The “fur police” have already been active on the streets of Hamburg, Berlin, Düsseldorf and elsewhere.
“Even though the majority of the population reject real fur products like fur coats, animal fur can still be found on small accessories,” the animal protection group wrote in its announcement on Saturday.
“Animals had to give their lives in cruel captivity for these small products too … Therefore in the coming weeks, our activists are going to patrol the streets in different big cities to clarify the unspeakable animal suffering behind the products.”
But activists in Hamburg have already hit a snag in their plan. A video captured by the Hamburger Morgenpost shows two “fur police” being stopped by real officers who then seemingly take down their details.
The pair later explained to the Morgenpost that they were told they could not patrol the streets dressed so similarly to real police officers, because it was causing confusion.
“The police decision in Hamburg today was to say that we should take off the uniforms because it was causing confusion. A few passersby thought, here is someone walking around impersonating police,” activist Jennifer Schöpf told the Morgenpost.

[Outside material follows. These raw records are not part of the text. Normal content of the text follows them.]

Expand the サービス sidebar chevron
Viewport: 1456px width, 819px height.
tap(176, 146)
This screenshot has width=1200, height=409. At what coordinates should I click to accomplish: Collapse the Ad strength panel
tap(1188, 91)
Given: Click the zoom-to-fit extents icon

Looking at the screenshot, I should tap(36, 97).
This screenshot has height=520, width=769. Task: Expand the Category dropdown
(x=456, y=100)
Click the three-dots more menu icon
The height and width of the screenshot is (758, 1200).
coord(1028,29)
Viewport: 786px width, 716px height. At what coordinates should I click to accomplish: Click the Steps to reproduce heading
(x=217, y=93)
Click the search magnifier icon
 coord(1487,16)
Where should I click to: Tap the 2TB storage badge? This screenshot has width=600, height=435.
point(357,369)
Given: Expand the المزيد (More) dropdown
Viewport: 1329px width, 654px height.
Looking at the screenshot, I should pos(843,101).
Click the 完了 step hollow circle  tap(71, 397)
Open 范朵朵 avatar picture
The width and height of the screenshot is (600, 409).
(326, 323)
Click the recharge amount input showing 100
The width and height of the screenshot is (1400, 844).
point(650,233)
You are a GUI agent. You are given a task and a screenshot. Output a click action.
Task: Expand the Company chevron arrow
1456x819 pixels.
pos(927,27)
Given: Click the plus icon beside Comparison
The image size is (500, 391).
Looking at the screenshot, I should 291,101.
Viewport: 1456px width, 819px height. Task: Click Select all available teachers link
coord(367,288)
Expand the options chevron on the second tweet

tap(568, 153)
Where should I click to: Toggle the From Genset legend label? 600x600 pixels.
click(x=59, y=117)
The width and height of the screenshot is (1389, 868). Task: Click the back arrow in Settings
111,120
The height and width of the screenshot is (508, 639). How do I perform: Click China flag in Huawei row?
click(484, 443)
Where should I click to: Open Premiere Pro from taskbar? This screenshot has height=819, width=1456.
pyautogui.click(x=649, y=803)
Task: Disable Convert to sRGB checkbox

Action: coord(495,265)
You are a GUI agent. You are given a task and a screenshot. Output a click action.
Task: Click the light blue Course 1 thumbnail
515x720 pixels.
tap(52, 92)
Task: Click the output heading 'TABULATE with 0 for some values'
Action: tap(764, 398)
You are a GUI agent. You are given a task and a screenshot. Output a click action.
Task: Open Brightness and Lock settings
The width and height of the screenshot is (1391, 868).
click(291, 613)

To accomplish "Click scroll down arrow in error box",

“They didn’t know exactly what we were doing.”
And while she and her fellow fur police officer, Michael Seitz, said they would comply with the officers’ request, they said what they were doing was not illegal.
“It was clear to us how far would be allowed to go. Legally it seems that it is not forbidden to go on the street with a police uniform like this,” said Seitz.
“There are things to observe, like not wearing insignia, and we are not doing this with our logo. In this respect, are not violating any law whatsoever.’
But some have compared the initiative to the “sharia police” group that patrolled streets in the western city of Wuppertal to tell people not to drink, gamble or listen to music.
A court ruled in November that the group did not break a ban on political uniforms with their orange vests on which “Sharia Police” were written. The uniforms would have only violating this law – originally intended to combat street gangs like the early Nazi party – if they had been “suggestively militant or intimidating.”
But Schöpf told Die Welt that her animal rights group rejected such comparisons to the sharia police.
“We distance ourselves from the ‘sharia police’ in all forms,” she said, explaining that they saw their role more as for consumer protection.